_Source data_
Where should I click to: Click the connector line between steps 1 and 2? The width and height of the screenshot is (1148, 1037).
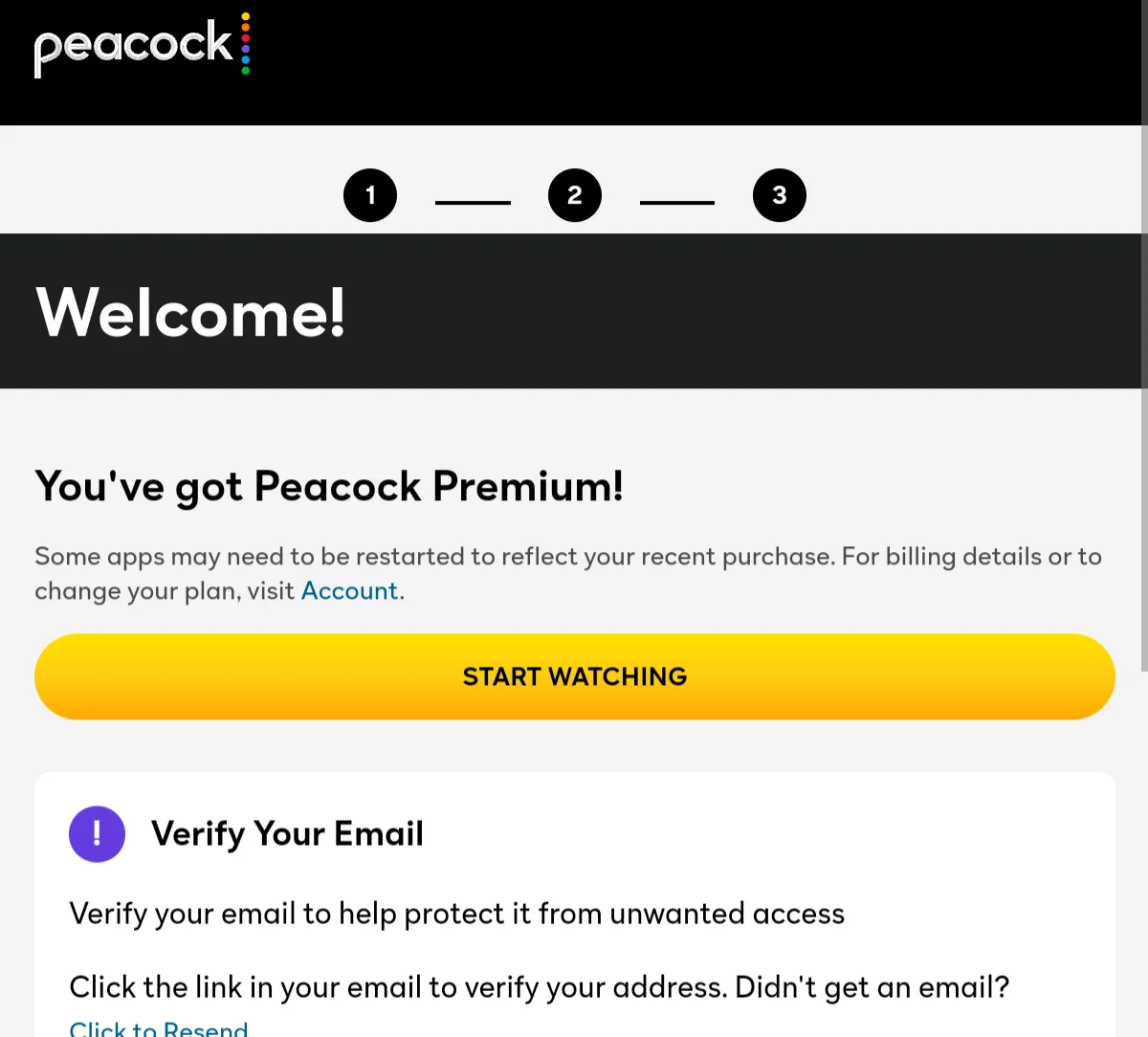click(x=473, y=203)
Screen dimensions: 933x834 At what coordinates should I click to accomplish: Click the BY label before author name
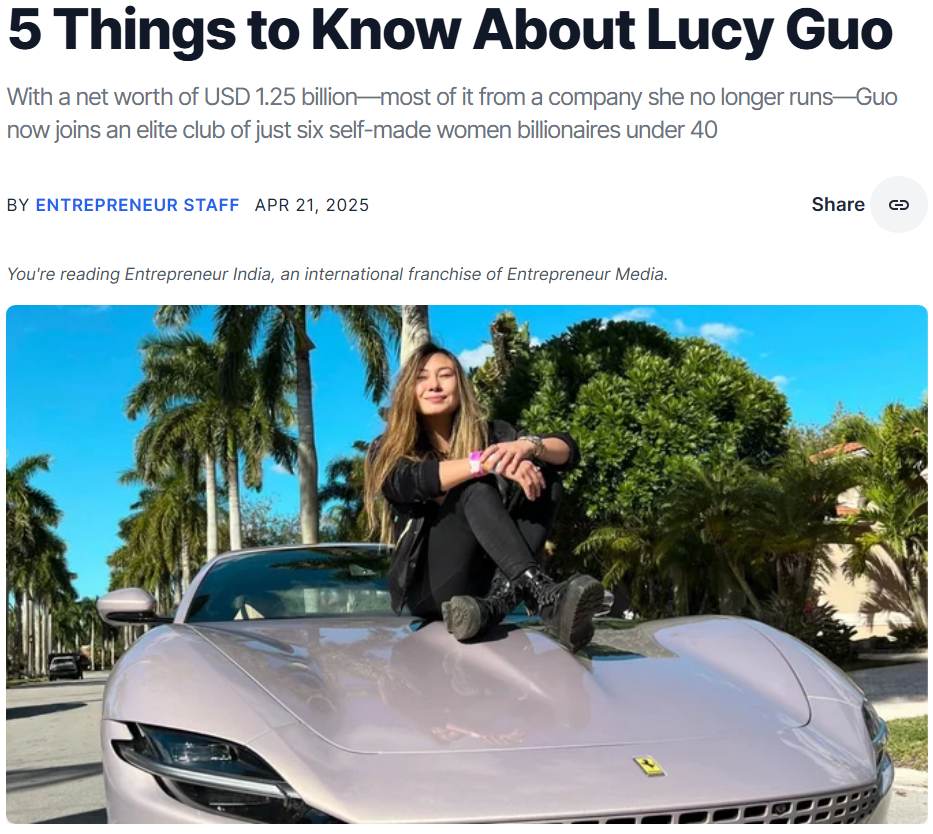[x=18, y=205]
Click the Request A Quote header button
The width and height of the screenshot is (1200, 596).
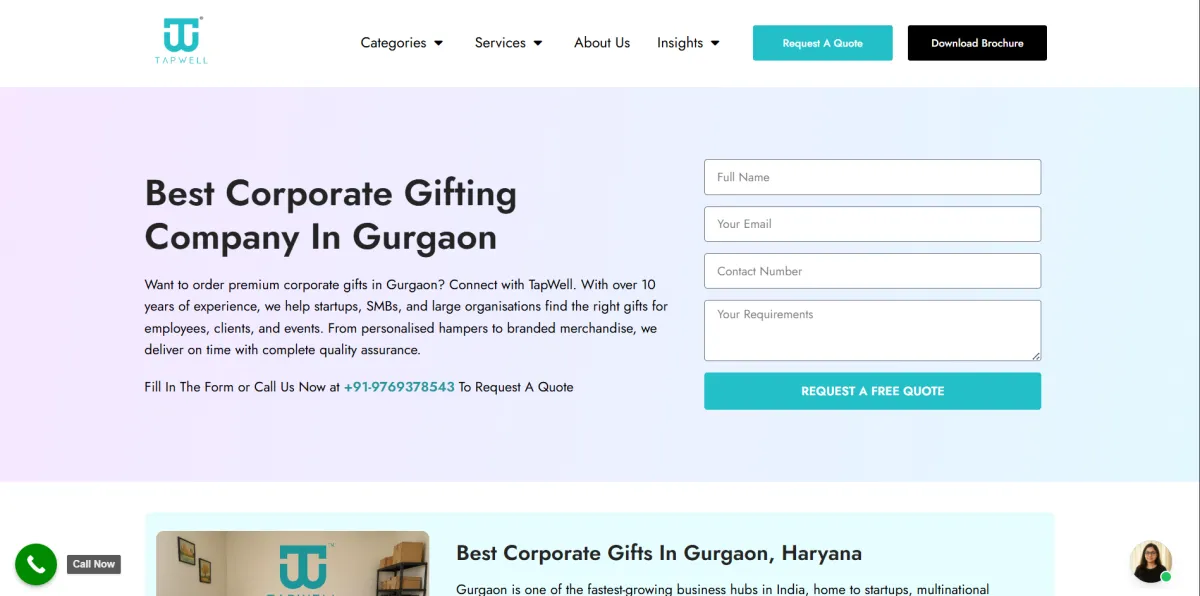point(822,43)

_Exercise_
Once the pictures are set aside, give every line above again without alteration.

_Solution for this task_
Where should I click to: Click the connector line between steps 1 and 2? The width and height of the screenshot is (1148, 1037).
click(x=473, y=203)
Screen dimensions: 933x834 At what coordinates should I click to accomplish: Click the BY label before author name
[x=18, y=205]
Click the Request A Quote header button
The width and height of the screenshot is (1200, 596).
point(822,43)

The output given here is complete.